Before he'd even had time to suck a fresh breath of air into his lungs he crashed sidelong onto a metal building. It was a small tin-roofed fishing shack at the waterline, and the entire structure moved along with the force of his impact.

The momentum of his body and the pull of the chute yanked him across and then off the roof and he fell three meters to asphalt. He landed on his right side and heard the sickening sound of cracking bones in his forearm and wrist.

Trash screamed in pain.

A breeze pulled his chute taught, and he fought with it, his right arm hanging low by his side.

The chute pulled him onto a reedy bank, he rose to his knees, and a gust of wind pulled him forward, off his knees, and into the water. Once sensors in his harness detected water, the harness separated from his body, a lifesaving feature that had been built into his chute, but it did not free him in time to prevent him from being swept away by the river current.

As he plunged into the cold water, he heard the sound of sirens.

SEVENTY-SEVEN.

Adam Yao and Jack Ryan had been racing south through the city when they saw the Hornet hit by a SAM. They watched the plane fly on to the south, leaving the electric glowing haze over Guangzhou and entering the darkness over the Pearl River Delta, then it pitched down, and then they just barely caught a glimpse of the ejection at a distance of one mile before the pilot disappeared below the buildings between them and the aircraft.

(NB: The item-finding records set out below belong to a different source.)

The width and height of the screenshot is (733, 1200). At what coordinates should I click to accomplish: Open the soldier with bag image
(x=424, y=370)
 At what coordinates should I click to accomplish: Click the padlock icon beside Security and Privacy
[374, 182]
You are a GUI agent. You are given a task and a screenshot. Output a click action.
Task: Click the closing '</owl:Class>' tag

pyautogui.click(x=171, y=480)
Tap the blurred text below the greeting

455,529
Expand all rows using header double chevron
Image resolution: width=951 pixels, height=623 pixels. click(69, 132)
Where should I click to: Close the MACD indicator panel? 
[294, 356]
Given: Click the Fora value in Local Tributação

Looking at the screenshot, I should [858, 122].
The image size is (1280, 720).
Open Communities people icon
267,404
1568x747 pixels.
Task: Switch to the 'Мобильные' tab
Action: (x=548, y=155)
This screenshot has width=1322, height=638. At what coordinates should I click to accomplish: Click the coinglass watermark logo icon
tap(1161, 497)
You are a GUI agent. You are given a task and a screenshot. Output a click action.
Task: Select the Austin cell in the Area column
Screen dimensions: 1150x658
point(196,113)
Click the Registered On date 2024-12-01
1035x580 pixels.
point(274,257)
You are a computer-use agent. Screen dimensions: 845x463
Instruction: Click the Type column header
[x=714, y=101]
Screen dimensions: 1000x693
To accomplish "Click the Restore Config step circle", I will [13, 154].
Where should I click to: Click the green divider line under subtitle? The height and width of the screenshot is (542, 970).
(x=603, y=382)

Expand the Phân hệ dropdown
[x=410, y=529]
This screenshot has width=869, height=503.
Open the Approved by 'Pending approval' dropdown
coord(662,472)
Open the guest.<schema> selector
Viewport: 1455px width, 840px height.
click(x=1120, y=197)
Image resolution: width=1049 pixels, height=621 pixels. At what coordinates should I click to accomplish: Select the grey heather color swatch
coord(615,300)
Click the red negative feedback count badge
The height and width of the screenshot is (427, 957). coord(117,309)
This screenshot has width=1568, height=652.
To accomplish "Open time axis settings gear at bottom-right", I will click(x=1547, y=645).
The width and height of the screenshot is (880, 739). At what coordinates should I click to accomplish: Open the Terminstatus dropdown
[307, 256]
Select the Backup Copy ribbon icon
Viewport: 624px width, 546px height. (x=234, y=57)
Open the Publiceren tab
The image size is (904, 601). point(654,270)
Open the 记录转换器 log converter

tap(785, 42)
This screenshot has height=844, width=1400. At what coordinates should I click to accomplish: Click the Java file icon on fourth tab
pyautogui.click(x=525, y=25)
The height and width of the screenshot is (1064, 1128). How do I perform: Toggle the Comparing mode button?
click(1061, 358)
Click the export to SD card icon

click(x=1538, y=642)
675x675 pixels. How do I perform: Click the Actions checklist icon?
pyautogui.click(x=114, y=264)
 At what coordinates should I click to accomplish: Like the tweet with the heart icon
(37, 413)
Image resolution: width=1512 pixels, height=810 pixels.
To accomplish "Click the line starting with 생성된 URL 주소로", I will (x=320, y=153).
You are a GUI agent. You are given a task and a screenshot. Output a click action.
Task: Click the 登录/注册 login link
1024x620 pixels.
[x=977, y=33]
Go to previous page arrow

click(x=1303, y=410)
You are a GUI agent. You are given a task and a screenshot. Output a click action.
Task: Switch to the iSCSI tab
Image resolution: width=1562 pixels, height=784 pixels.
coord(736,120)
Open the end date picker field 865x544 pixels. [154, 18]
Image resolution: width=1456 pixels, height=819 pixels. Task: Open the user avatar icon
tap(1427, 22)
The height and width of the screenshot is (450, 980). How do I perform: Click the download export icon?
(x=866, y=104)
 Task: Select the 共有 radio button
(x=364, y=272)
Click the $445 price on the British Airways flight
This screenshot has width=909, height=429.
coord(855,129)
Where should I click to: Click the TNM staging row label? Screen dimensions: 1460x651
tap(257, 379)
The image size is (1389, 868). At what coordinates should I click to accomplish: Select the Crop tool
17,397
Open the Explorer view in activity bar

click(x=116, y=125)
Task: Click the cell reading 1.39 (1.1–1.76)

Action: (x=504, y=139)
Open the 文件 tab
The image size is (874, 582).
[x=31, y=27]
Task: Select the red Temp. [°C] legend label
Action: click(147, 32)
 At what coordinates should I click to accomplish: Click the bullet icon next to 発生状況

Adam increased speed on Nansha Gang, desperate to get to the downed flier before the police or military, who would certainly be on their way. There were a few vehicles out at this time, but not many. Adam liked the wide-open road for purposes of making good time, but he worried that his little two-door stuck out like a sore thumb on the nearly empty streets.

This was a fool's errand and they both knew it, but they agreed they could not just leave without knowing the man's fate.

The PLA was out all over the city, as well as the local police, and this made the two Americans nervous, although there were no roadblocks or other barriers to travel. The attack was over now, and it was an attack the city had clearly been surprised by, so the military and police did little more than drive around, looking for the pilot or hassling pedestrians who came out into the streets to see what was going on.

But Adam and Jack had a head start on the civilians; they were out of the city now.

Big transport helicopters passed them, raced on to the south, and disappeared in the night.

"They're going the same place we're going," Jack said.

"Guarantee it," agreed Yao.

- Twenty minutes after the jet crashed and the pilot ejected, Yao and Ryan rolled past the location of the crash, a field that ran along a tributary of the Pearl River. The helicopters had landed there, and troops had fanned out into a large copse of trees to the east. Ryan saw flashlight beams all through the trees.

Adam drove on by the crash site. He said, "If the pilot is in those trees, they've got him. There's nothing we can do. If he made it to the river, though, he would have floated downstream. We can check it out at least."

Adam turned at the river, passed row after row of storage sheds where the locals kept grains and fertilizer and other equipment for the nearby rice fields, and then they drove onto a narrow dirt road. Yao looked at his watch, saw it was just after three in the morning, and he knew it would be a miracle if they saw anyone or anything down here at all.

After ten minutes of driving very slowly along the water, the men noticed flashlights shining from a bridge just a few hundred meters on. Jack pulled Adam's binoculars out of his pack and looked at the scene, and saw there were four civilian cars on the bridge, and a group of men in civilian clothing were scanning intently into the water.